One time I decided I "wanted to watch television" where there was no television. So I just stared at a blank wall, and right on cue vivid abstract patterns and cartoon figures burst forth.

See: you don't need drugs to be tripping!

I can't remember how I got on to this train of thought, except that I have just been on that mental unit (that is VISITING) and the whole place was doing my head in, until they decided yesterday without warning to ship all the most disturbed patients to different parts of the building. Which caused weeping and screaming and all kinds of chaos, by all accounts. Two people in there have burns from setting themselves on fire.

It's very depressing when I think about it. So I avoid doing so. I have just finished Christopher Ciccone's Life With My Sister Madonna and am now reading Dostoyevsky's House of the Dead, about life in a pre-Communist era Siberian labour camp. That's the only benefit I get from feeling a bit depressed: my concentration span actually increases noticably!



Illustrated: this is exactly the type of thing you may well see when tripping on LSD (nothing at all like visuals from a manic episode, which tend to consist of voices, funny noises, words in capital letters shooting out of the walls and actual hallucinated objects (and some say they see people), if they do happen at all...

6 comments:

Bev said...

You are a great friend to Pinky.Its not easy to go go to hospitals at all especially this ward.
I didnt know you had surgery.I hope your fine and surgery went well.I must have missed a post.
Closure yes thats good for wraping up and forgeting things that are hard to bear.Closure comes slow right?To slow.
Is major depression the same as unipolar?I feel like a polar bear.
Feel better asap Sweety.Xoxo

Welshcakes Limoncello said...

Hi, Gleds. You're writing about it so well and I'm sure that is helping you too. It's easy to tell people to cheer up and take heart when they're depressed but we both know it doesn't work like that. But do remember that what you write here is probably helping hundreds of people that you don't even know about. Love from Simi and me. xx

Gledwood said...

Welshcakes: helping 100s? I hope so!

Bev: where did I say I had or was having surgery? It's true if the Turning Into A Woman scandal does not desist, the surgeon said he'd cut out my left tit. I'm really looking forward to the general anaesthetic (I hope they do use general). That's the only good thing about surgery ~~ getting zonked out of your head free of charge. Well you have to look on the bright side...

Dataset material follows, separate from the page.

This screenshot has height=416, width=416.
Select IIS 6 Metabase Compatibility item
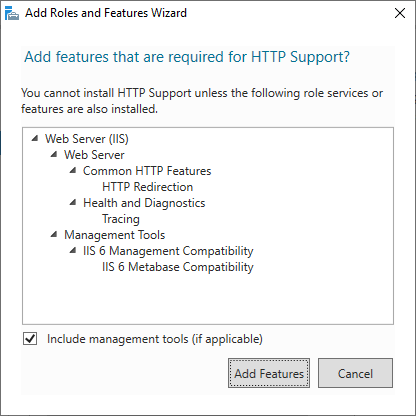tap(178, 267)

The burn I had never required surgery but it was a full-thickness chemical burn from BARBITURATE mixed into the yukky street heroin!

Akelamalu said...

Having been away on holiday I'm not sure what's been happening with you Gleds. Know I'm thinking of you.

Gledwood said...

It's my friend. In a mental unit. She's not doing my head in, but the unit is. It's making me feel depressed!

schizobrilliant said...

Hi Gled. It's really interesting to read your blog. You write so good and easy understandable. Ever considered a writing career? I can relate to your illusions. It seems you have a good grasp on them though. So nice to read your blog and know one are not alone. Thank you!